● Problem to solve
Rewrite the data from the line with "Find the location" to the line with "sst-map-field is located", replacing "particular element" with "specific element" and changing nothing else. Leave the pictures out of your answer.

● Stored data
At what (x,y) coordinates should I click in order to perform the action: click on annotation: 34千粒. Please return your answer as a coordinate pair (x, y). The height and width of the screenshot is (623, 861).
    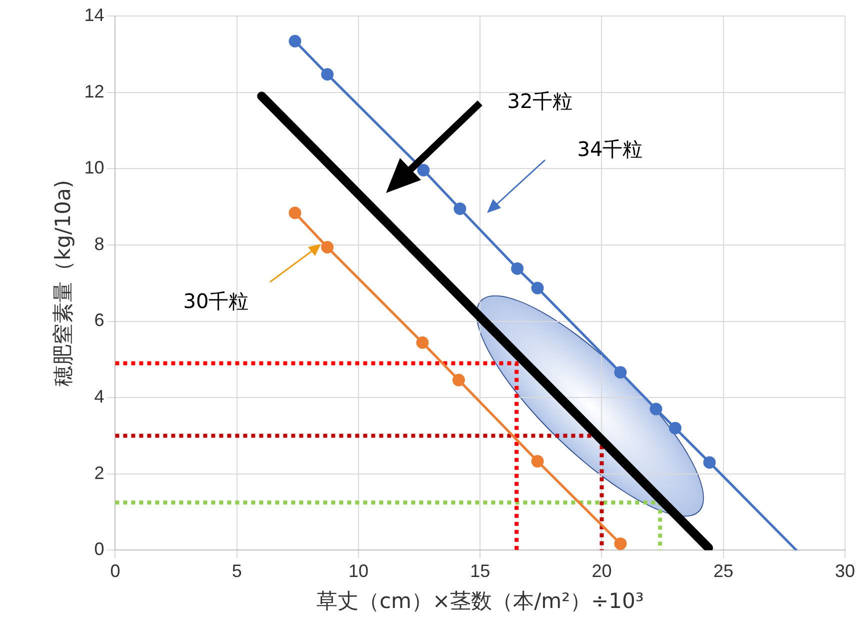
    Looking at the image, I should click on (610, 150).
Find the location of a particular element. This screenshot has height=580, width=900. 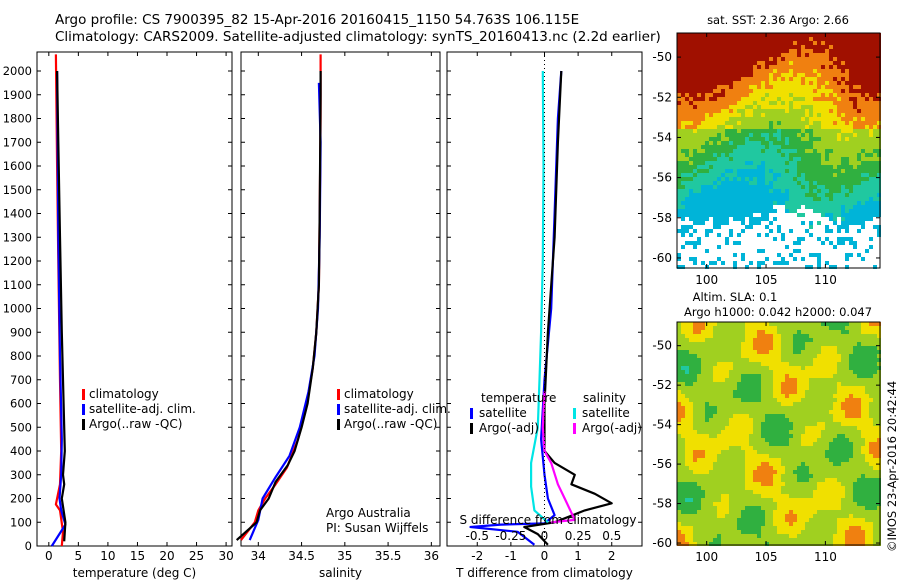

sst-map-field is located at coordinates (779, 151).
---
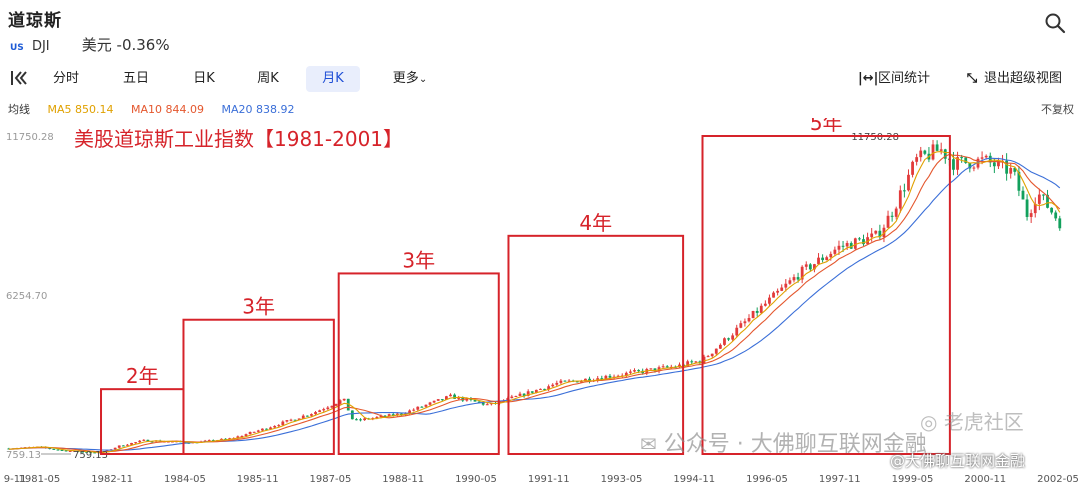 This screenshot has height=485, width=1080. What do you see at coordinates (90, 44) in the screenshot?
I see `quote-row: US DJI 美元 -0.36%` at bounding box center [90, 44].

● Completed exercise
Find the location of a specific element. This screenshot has height=580, width=900. 

sst-map-field is located at coordinates (779, 151).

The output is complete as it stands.